How incident drills help us prepare for the inevitable
At funda we strive to build software which scales and performs well. We could assume nothing will ever go wrong and therefore we wouldn't have to worry about outages. But David Soff, Site Reliability Engineer at funda, would not be writing this post if we did that.
Even with the best engineering, incidents do happen. We have therefore started running regular incident drills to test our response readiness and train ourselves to be better prepared for the next incident. This also helps us to try out new incident response procedures, without having to wait for an actual incident to happen.
What are incident drills?
An incident drill is a simulated incident to which the participants need to respond. Each drill focuses on an aspect of incident response. Examples of these are:
- Communication
- Systems Knowledge
- Knowledge of procedures
- Debugging
It is up to the Drill Master to decide if the participants know what the training goal is. This way, a drill can be used for skill assessments and a form of deliberate practice.
Who runs the incident drills?
At this point we only run incident drills within the Site Reliability Engineering team.
During the drill there are two groups of people:
Drill Master (DM): They prepare the drill, decide on the training goal and have absolute control over the events during the drill. They are the eyes and ears of the responders. They control every aspect of the world the responders live in during the drill.
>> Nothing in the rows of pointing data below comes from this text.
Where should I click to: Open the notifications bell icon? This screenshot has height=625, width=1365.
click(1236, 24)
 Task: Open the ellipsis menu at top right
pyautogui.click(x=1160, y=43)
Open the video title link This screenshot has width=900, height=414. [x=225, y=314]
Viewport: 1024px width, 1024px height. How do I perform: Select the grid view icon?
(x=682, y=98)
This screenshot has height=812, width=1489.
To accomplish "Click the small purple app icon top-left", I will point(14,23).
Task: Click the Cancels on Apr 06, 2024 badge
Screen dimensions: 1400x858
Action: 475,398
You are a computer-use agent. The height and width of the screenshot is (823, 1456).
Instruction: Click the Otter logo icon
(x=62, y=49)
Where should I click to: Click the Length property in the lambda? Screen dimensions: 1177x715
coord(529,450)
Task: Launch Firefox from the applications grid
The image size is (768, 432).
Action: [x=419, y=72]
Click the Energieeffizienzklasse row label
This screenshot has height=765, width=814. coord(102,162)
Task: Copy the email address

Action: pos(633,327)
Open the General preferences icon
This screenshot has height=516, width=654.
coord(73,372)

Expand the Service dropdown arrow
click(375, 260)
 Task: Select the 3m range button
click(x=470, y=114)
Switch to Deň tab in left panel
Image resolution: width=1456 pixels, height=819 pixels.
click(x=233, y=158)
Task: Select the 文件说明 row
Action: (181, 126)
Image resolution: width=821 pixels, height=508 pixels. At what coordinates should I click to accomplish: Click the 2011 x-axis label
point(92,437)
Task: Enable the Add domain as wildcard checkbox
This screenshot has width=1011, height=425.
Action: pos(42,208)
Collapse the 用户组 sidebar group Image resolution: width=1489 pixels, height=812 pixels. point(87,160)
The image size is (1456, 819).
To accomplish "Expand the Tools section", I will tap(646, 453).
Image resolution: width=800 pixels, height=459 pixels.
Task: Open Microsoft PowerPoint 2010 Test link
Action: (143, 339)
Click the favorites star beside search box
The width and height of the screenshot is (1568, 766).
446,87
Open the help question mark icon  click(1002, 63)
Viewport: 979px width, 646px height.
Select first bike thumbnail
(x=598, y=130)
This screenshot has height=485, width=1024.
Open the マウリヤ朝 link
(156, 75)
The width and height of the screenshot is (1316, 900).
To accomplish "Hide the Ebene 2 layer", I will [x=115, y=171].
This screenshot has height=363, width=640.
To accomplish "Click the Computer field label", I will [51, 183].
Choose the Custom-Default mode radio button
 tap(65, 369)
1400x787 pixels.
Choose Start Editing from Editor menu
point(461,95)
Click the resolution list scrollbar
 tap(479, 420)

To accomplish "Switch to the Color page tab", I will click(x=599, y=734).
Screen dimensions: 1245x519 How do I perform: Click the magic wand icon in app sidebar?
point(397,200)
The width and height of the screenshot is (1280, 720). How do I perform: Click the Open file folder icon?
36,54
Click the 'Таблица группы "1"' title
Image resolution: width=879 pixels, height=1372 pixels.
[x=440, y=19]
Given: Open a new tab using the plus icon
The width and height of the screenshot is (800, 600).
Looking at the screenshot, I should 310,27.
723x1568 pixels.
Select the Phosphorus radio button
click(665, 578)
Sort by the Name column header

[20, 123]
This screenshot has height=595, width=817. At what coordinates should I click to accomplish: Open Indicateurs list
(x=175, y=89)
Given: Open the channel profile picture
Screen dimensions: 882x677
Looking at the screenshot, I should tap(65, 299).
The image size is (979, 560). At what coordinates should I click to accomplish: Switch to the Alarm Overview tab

Responder: Responders respond to the incident. We always assign one responder as the on-call engineer. They will be the first to receive an alert and will therefore be the initial Incident Commander.
We have found that having one DM per three responders is an acceptable ratio in our current setup. This is because a DM needs to respond to all queries and actions taken by the responders. If there are more than three responders, the DM easily gets overwhelmed.
See also: Game changer: how experiments improved our team's processes
Our incident response procedure and roles are heavily influenced by the PagerDuty Incident Response Procedures. PagerDuty keep the documentation up to date and even have a section dedicated to some anti-patterns during incident response. If you’re reading this article looking to improve your incident response, I would highly recommend also reading through the PagerDuty documentation and seeing if there are any learnings from there you can try out during your next incident drill.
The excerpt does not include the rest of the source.